(Page excerpt)

On Friday, Newsday’s Neil Best interviewed a number of Sports Phone fixtures, amongst them Mets radio voice Howie Rose (“For me it was like anchoring the ‘CBS Evening News’…when you’re 21 and want more than anything to be on the air and someone says, ‘I heard you,’ that is the same sort of tonic a comedian must get when he gets on stage and hears a roar”), Devils announcer Steve Cangialosi (“I was a 20-year-old kid, and I probably knew more about Biff Pocoroba than any man should,”), and most awkwardly, Mr. Center Stage himself, Michael Kay :

The service was big business, but for the young (mostly) men in the offices, there was plenty of time for fun, too. P.J. Clarke’s was downstairs. So was Michael’s Pub, where Woody Allen appeared regularly on the clarinet. Runyon’s was nearby, too.Ken Samelson, a longtime staffer who later helped edit the Baseball Encyclopedia, recalled colleague Bob Grochowski — a/k/a Bobby G — dumping a bottle of Champagne on him during a raucous night at P.J. Clarke’s after the Mets won the ’86 World Series.

“Fordham didn’t have frats, so as close as we got to a frat is we’d go to Sports Phone and watch games and watch other things that maybe were unmentionable when you were waiting for the West Coast games to end,” John Giannone said.

Kay, 54, recalled once bringing sisters to the office on a double date with Giannone. “We made out with them at Sports Phone at like one in the morning,” he said. “We had the codes to get in. We didn’t have apartments or anything, so that’s what we did.”

Charlie DeNatale recalled Kay as a novice whom the veterans would send out for coffee. “Nobody wanted to put him on the air because he had a really awkward sounding voice,” DeNatale said.

(End Page excerpt)
(Recorded data)

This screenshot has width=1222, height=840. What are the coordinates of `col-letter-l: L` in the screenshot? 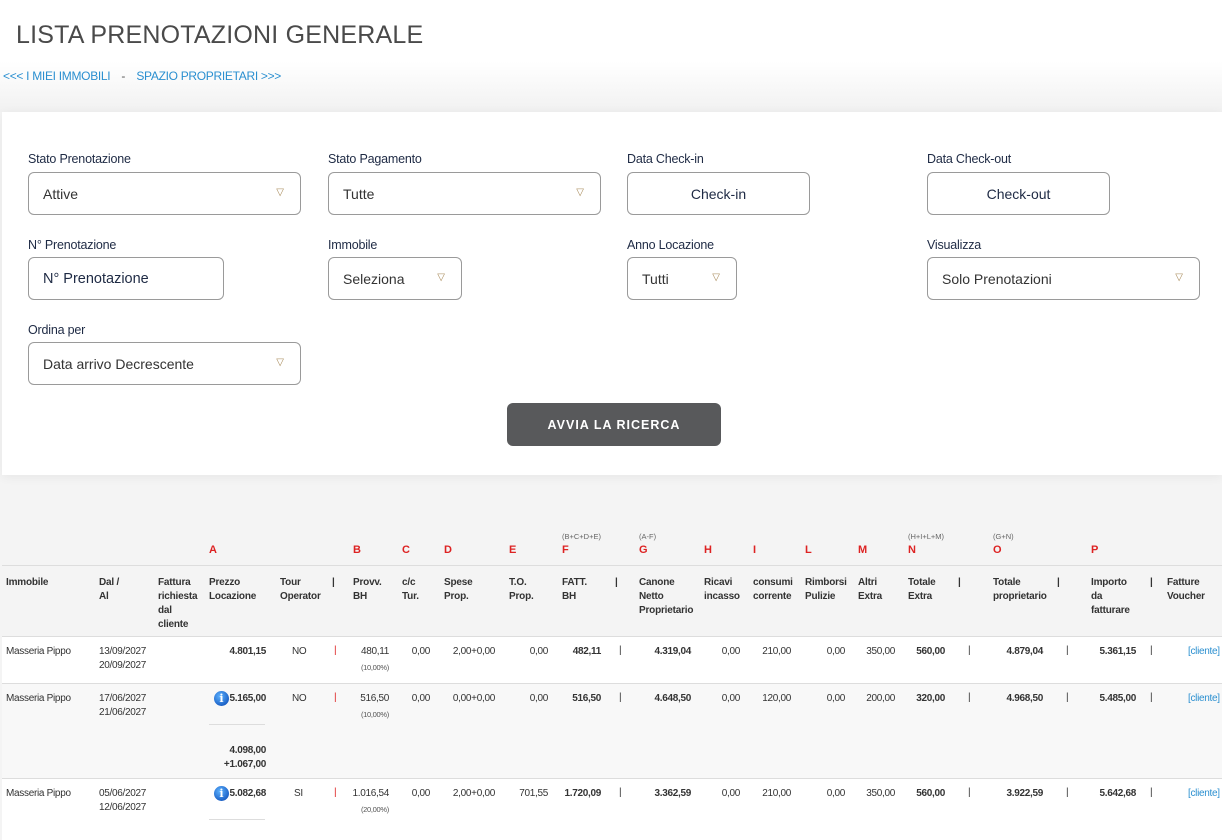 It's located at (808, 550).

(End Recorded data)
(Recorded data)

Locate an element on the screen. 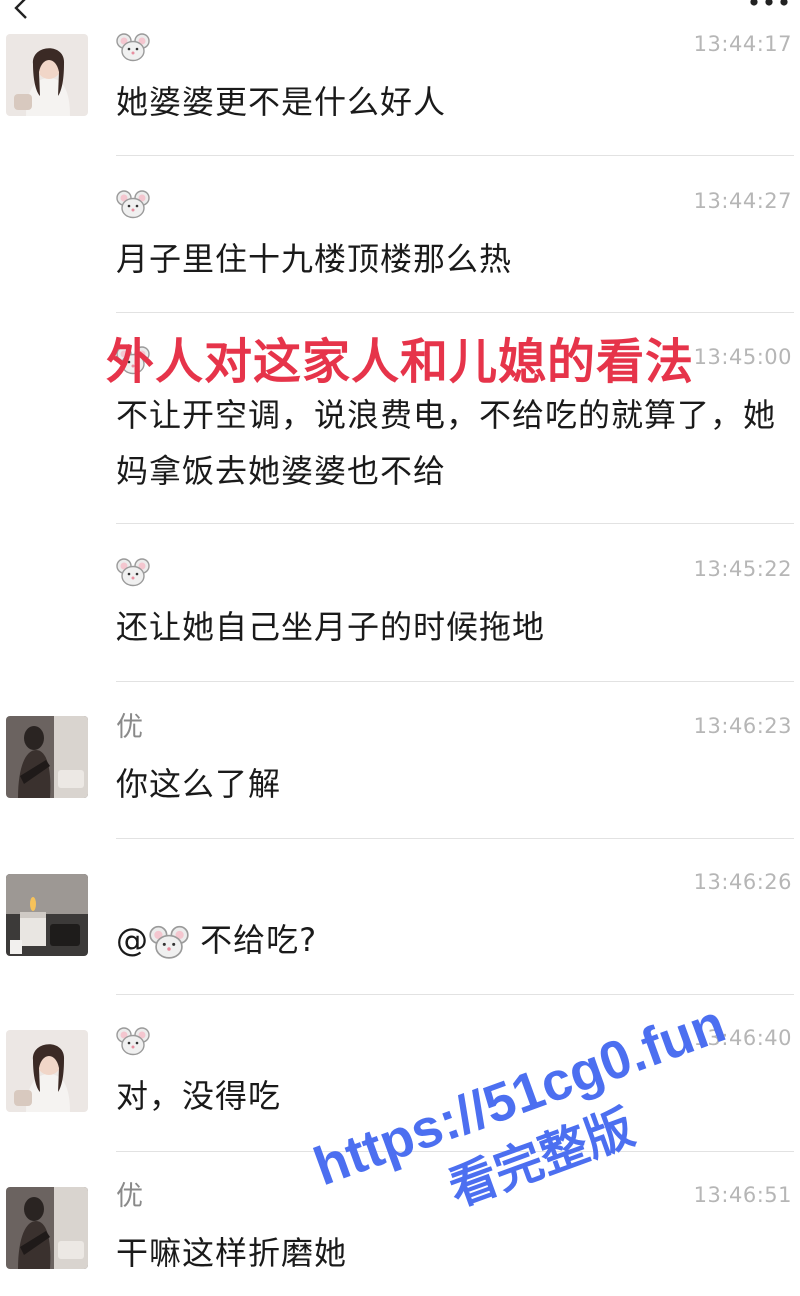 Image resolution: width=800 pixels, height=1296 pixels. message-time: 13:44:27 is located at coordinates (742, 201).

(End Recorded data)

## Problem requirements
Reproduce word for word the passage of the Sports Phone excerpt that starts at the words "The service was" and ends after the words "the ’86 World Series.".

## Answer space
The service was big business, but for the young (mostly) men in the offices, there was plenty of time for fun, too. P.J. Clarke’s was downstairs. So was Michael’s Pub, where Woody Allen appeared regularly on the clarinet. Runyon’s was nearby, too.Ken Samelson, a longtime staffer who later helped edit the Baseball Encyclopedia, recalled colleague Bob Grochowski — a/k/a Bobby G — dumping a bottle of Champagne on him during a raucous night at P.J. Clarke’s after the Mets won the ’86 World Series.